● Information
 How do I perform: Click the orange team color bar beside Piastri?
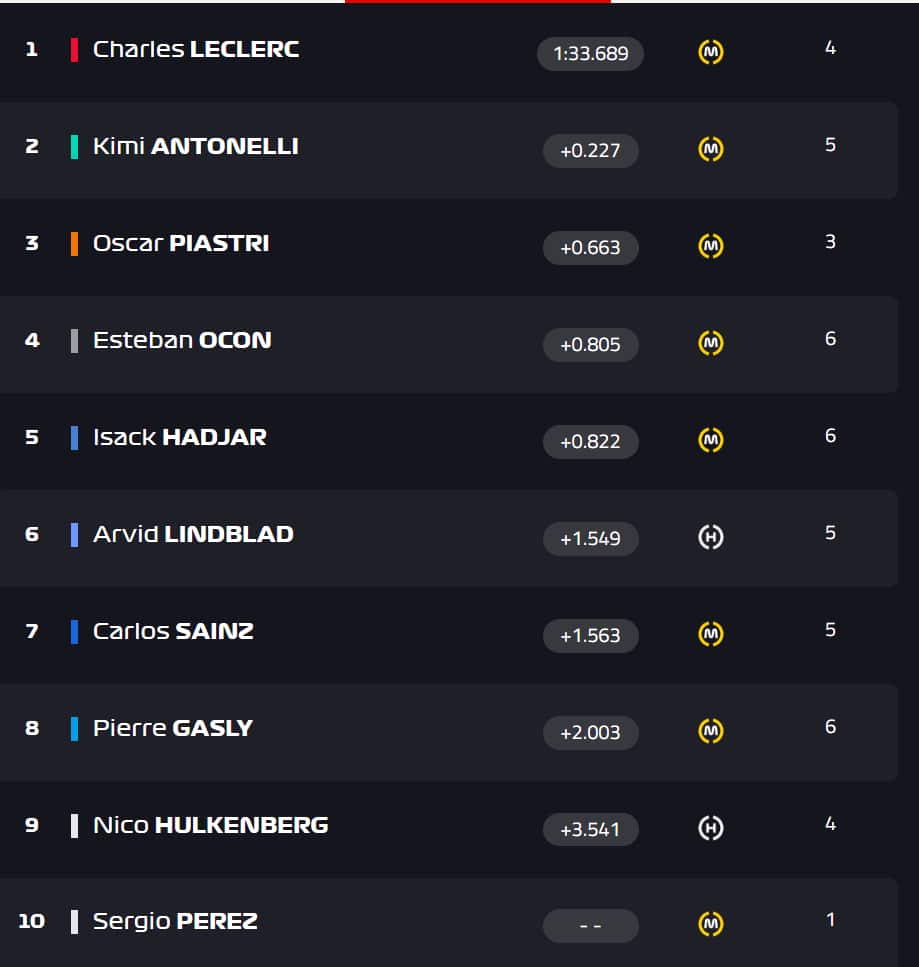(x=74, y=243)
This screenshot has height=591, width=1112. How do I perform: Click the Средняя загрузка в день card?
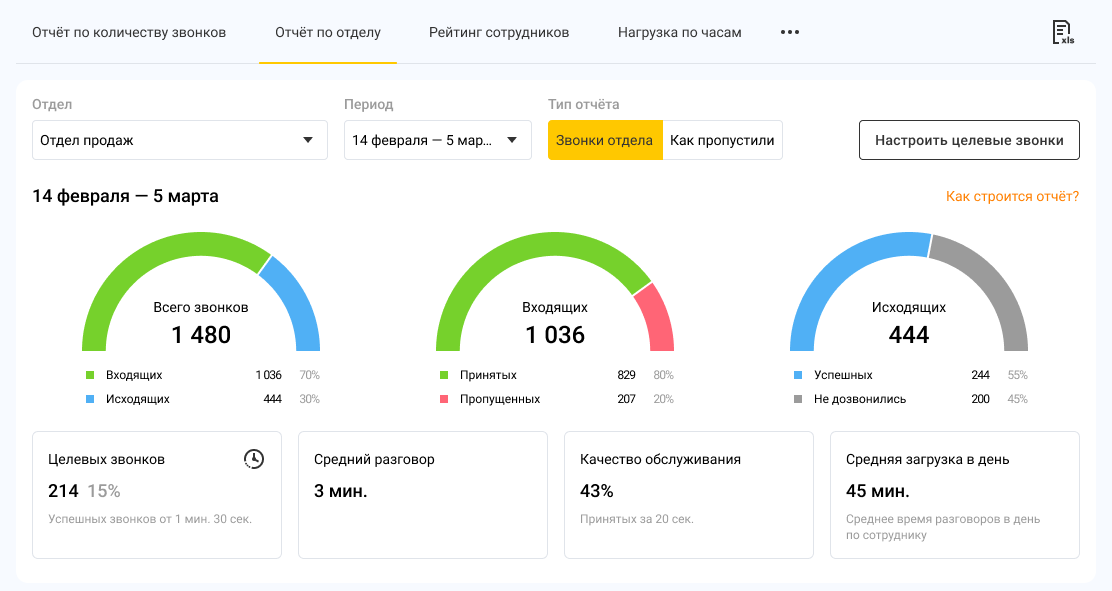click(x=954, y=494)
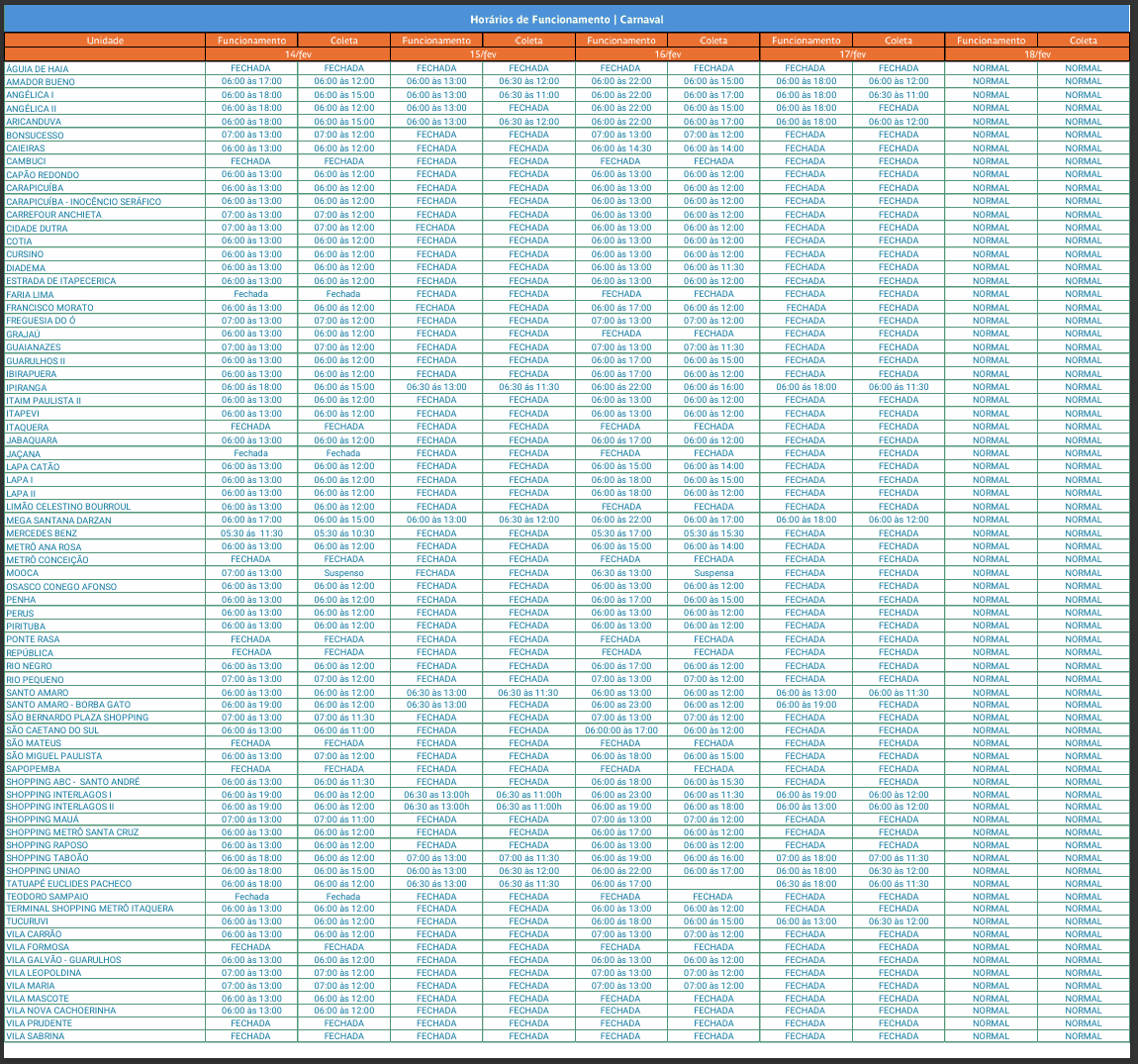Select the "Unidade" column header
The width and height of the screenshot is (1138, 1064).
pos(104,41)
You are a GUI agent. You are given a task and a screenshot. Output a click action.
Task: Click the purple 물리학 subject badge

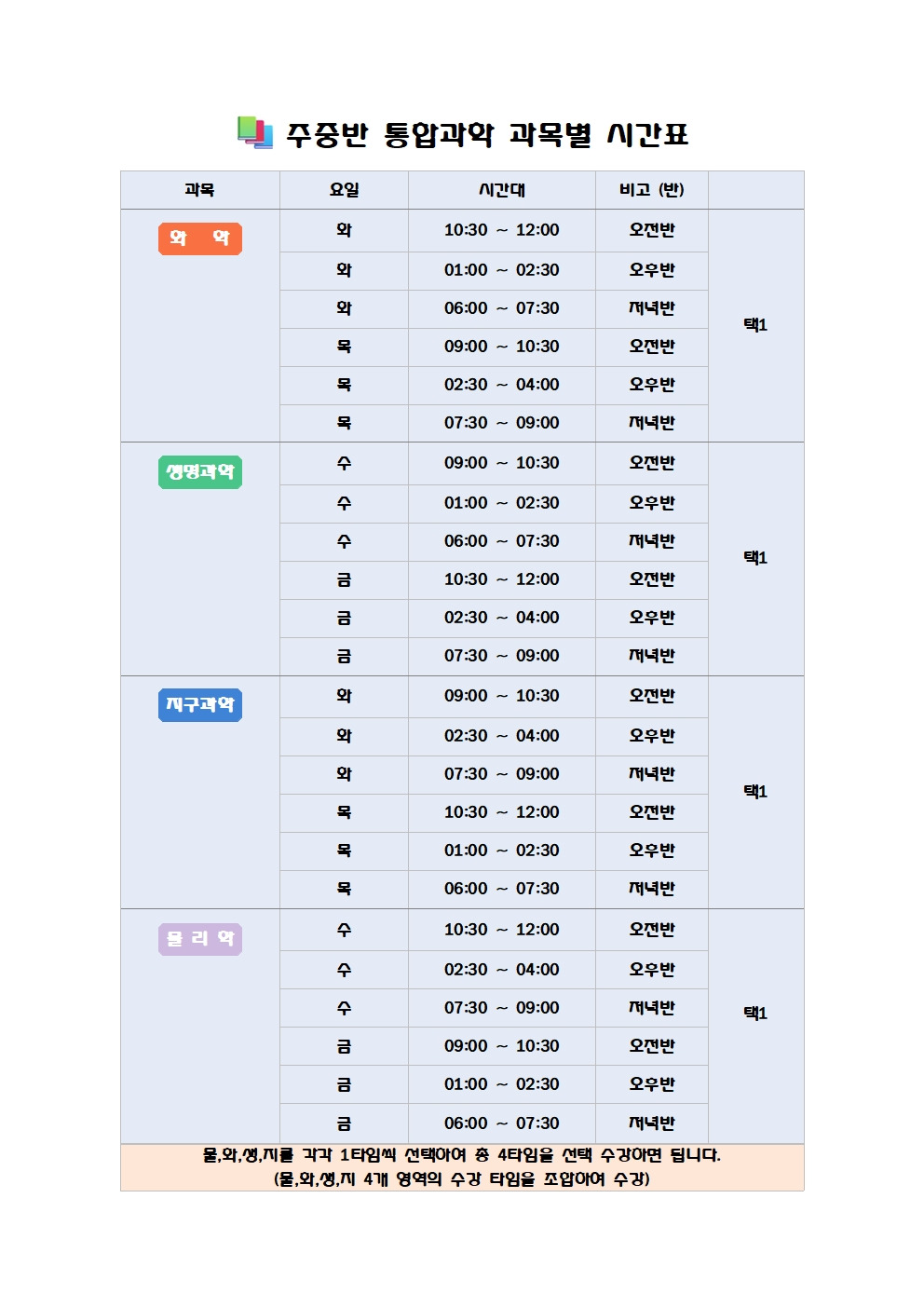(x=199, y=939)
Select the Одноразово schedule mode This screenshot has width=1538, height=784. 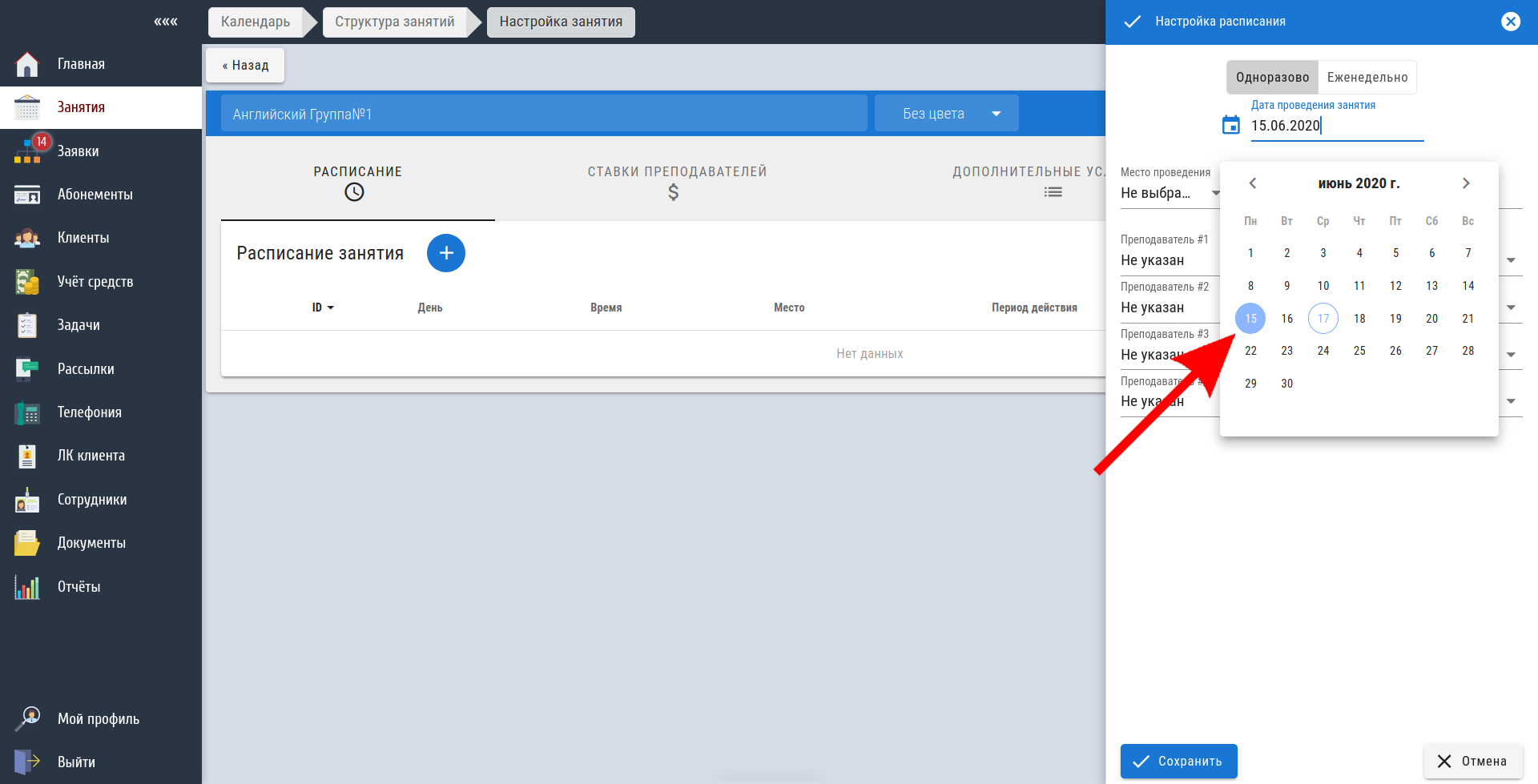tap(1272, 78)
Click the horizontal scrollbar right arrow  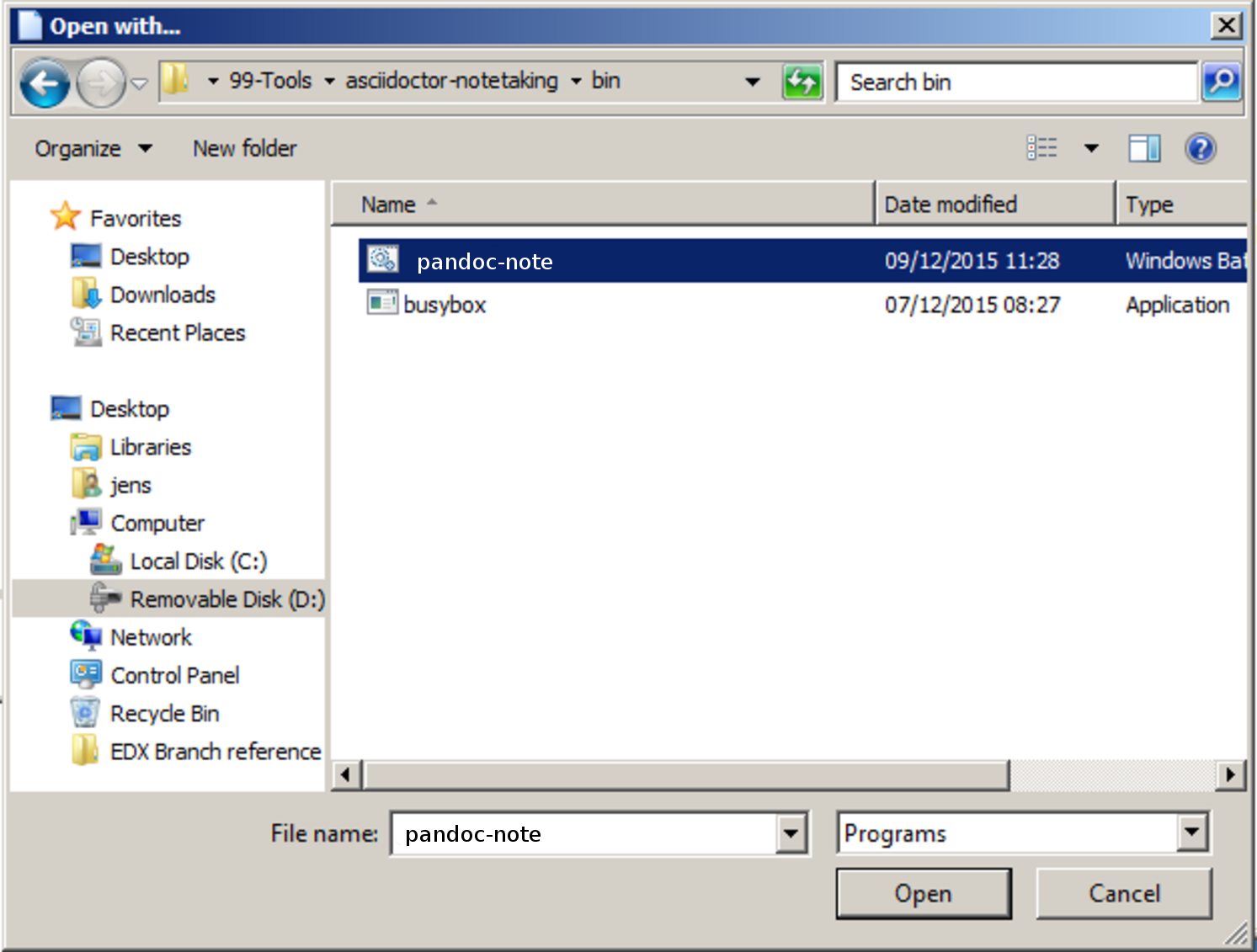click(x=1230, y=774)
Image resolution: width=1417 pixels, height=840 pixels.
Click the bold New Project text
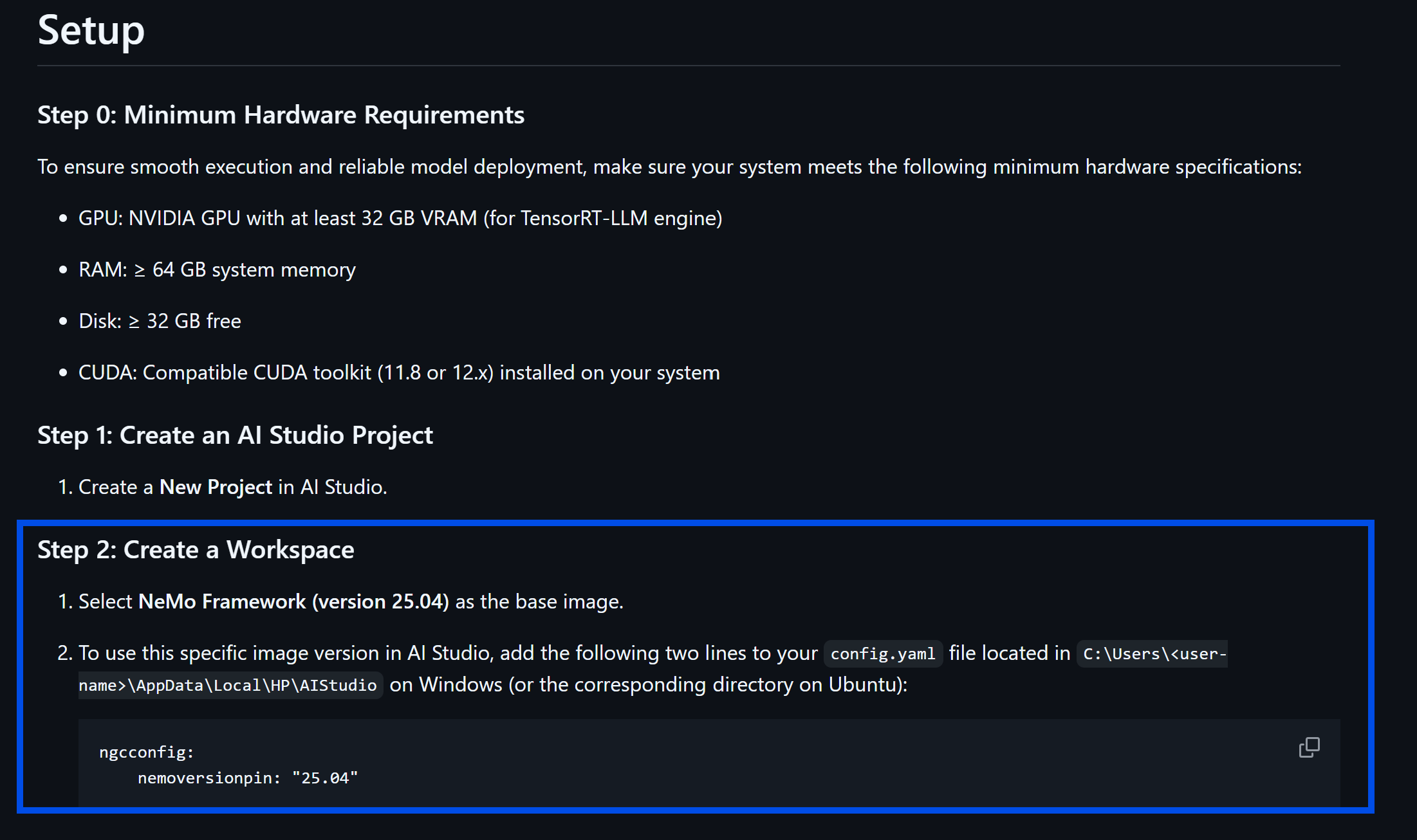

● Work order
Return, unchanged, the lines from the first line of the material through the line that holds "You are a GUI", inclusive, omitting pictures.

● Exercise output
 How do I perform: Click the orange team color bar beside Piastri?
(x=74, y=243)
This screenshot has height=591, width=1112. How do I perform: Click the Средняя загрузка в день card?
click(x=954, y=494)
Select the "Unidade" column header
The width and height of the screenshot is (1138, 1064).
pos(104,41)
You are a GUI agent. You are given a task and a screenshot. Output a click action.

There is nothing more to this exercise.